Records from a data collection

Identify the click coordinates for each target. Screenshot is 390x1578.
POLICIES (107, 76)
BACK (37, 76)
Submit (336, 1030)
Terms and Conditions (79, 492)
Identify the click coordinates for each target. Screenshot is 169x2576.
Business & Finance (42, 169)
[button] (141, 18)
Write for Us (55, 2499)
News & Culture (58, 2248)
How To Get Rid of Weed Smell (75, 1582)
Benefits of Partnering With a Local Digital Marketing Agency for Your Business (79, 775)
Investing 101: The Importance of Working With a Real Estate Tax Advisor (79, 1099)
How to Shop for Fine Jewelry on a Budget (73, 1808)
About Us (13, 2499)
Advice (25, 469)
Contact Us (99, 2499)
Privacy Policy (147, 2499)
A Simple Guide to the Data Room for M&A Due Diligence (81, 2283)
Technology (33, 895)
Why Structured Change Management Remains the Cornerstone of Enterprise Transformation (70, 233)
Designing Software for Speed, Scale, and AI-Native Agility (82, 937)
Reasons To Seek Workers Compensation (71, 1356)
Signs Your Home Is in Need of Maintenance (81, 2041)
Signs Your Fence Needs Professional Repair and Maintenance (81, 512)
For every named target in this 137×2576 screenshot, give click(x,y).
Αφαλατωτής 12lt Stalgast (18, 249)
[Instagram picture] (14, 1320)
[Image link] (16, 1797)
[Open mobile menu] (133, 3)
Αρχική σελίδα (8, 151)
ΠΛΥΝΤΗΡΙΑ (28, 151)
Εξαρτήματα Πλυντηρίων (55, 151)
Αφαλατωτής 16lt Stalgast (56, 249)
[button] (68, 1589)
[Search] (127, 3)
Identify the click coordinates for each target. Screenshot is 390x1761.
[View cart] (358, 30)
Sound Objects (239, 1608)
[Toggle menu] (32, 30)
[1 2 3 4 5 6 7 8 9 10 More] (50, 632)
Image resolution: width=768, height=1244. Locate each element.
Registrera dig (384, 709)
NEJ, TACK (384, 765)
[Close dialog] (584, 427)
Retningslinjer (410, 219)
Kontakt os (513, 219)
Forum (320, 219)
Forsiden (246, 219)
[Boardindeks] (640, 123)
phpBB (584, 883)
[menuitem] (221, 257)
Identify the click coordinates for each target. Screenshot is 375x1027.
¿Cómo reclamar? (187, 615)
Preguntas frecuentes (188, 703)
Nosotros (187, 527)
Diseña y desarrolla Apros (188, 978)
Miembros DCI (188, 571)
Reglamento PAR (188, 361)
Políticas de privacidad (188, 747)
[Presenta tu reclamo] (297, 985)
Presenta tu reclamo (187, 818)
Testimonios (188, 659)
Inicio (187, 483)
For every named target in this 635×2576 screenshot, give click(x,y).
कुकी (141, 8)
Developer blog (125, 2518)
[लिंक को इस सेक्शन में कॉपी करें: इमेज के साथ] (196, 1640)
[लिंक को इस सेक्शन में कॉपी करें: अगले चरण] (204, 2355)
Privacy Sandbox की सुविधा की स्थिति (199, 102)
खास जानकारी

- WHAT TO PRODUCE -
Beginning with the line that has "[Search] (127, 3)" and ending with the line that has "NEJ, TACK (384, 765)", set down the lines above exactly and include no others.

- RESULT -
[Search] (127, 3)
Identify the click coordinates for each target. Screenshot is 390x1761.
[View cart] (358, 30)
Sound Objects (239, 1608)
[Toggle menu] (32, 30)
[1 2 3 4 5 6 7 8 9 10 More] (50, 632)
Image resolution: width=768, height=1244. Locate each element.
Registrera dig (384, 709)
NEJ, TACK (384, 765)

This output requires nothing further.